New research from the Saarland University Medical Center in Germany says stem cells, no matter where it comes from, or how it is used, regrows cartilage: The highlights of this study:
- Different stem cell sources have been explored as solutions for cartilage lesions and osteoarthritis treatments such as bone marrow, adipose tissue, synovial tissue, and peripheral blood.
- A review of recent studies found:
- No major adverse events have been reported.
- A clinical benefit has been shown in most of the studies regardless of the cell-source processing method and clinical indication, with clinical improvements and also positive MRI and macroscopic findings.

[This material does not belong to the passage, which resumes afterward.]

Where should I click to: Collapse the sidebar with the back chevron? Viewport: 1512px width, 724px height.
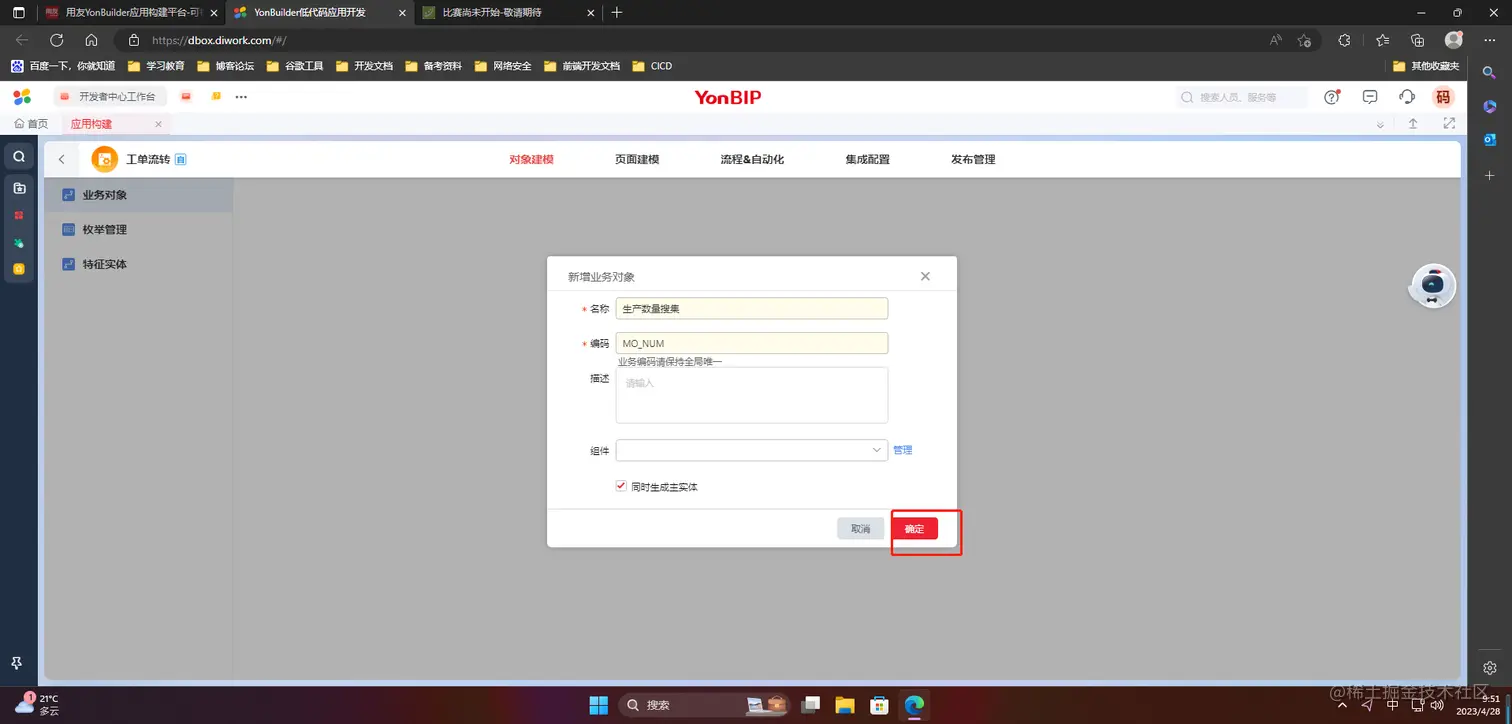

- Moreover, some factors that may influence the outcome have been identified, such as age, body mass index (BMI), lesion size or degenerative stage. 1
Researchers in Malayasia have followed up previously published research with new data that shows stem cell therapy regrows cartilage. In 2014 these same investigators found that Adipose stem cells (ADSC) and bone marrow stem cells (BMSC), regenerated cartilage in sheep who had surgically induced knee osteoarthritis. 1 One year later they say that the stem cell therapy tissue engineered cartilages provided evidence of functional recoveries associated to the structural regenerations, and their mechanical properties were comparable with the native cartilage.2 “Good as new.”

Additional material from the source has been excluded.